Wazaa FM is a privately owned radio station based in Mauritius which started operation in May 2019. It is one of the recent radio stations with a Private Commercial Free to Air FM Radio Broadcasting Licence issued by the Independent Broadcasting Authority-Mauritius.

Wazaa FM claims to be a "feel good" radio station offering listeners more hits and popular music with an entertainment and good humor factor. The genre of broadcast music is mostly Bollywood but they also offer much of their airtime to promoting local talents and artists.

Programs
Wazaa FM shows vary from entertainment ones to addressing more important societal issues, recent happenings and addressing individual concerns. Recent additions to the shows also show they're giving focus to health related issues thereby diversifying the type of shows on air.

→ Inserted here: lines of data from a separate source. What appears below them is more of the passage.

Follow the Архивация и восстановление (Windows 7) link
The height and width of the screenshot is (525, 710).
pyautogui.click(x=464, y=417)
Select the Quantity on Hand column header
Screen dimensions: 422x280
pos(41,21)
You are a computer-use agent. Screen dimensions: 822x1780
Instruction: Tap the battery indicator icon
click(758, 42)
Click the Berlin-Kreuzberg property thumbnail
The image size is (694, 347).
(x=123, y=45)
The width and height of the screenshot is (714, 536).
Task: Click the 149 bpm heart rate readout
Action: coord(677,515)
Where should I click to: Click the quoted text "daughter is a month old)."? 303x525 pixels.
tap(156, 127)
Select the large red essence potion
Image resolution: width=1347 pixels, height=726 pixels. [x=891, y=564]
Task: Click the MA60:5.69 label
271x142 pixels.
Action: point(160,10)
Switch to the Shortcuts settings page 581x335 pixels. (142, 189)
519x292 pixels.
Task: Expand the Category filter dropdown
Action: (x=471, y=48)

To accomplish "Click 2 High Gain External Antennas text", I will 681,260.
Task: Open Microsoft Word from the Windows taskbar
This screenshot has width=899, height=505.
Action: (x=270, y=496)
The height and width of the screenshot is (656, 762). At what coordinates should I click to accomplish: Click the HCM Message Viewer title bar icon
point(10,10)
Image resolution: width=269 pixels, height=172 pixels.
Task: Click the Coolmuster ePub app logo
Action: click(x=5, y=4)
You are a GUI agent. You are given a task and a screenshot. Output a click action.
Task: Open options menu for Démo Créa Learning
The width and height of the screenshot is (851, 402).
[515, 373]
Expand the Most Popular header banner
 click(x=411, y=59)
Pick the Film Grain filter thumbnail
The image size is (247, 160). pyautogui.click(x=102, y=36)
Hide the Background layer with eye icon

On weekdays (Monday-Friday) 
 Devotional Hour with Isha
 Subha ka Tara with Sobhanund
 Wazaa Breakfast Club with Tanisha et Jerry 
 Mid Morning Show With Kesaven
 Bollywood ka Dhaba with Pinky Rajpal
 Skip the Traffic with Manishma
 The Wow Show with Nishi
 Desi Nights with DJ Vakil
 Feel Good Weekend with Alain
 Midnight Club with Narvesh 
 Confluence with Sarvesh and Danielle
 Wazaa Sante with Dhiren et Dr Sandip
 Tibiznes dan Moris with Krsna and Diana

On Weekends :
Feel Good Weekend With Joshua 
Bouz lor Wazaa With Alain
Feel Good Weekend With Pinky

Feel Good Weekend With Kesaven
Feel Good Weekend With Manishma

Feel Good Local Music With Narvesh
Feel Good Sunday With Narvesh

Other shows on weekdays 
 Ena Simé (Wednesdays) with Dhiren and Sarvesh 
 Ansam Ansam (Thursdays) with Krsna Coopoosamy & Girty Eleonore
 L'Instant Polique (Fridays) with Jimmy Jean Louis

Popularity
Wazaa FM is one of the youngest and newest additions to the privately owned radio stations but is also very popular among the local audience. Within a year of existence, they have a following of around 137k on Facebook with a very active fan base.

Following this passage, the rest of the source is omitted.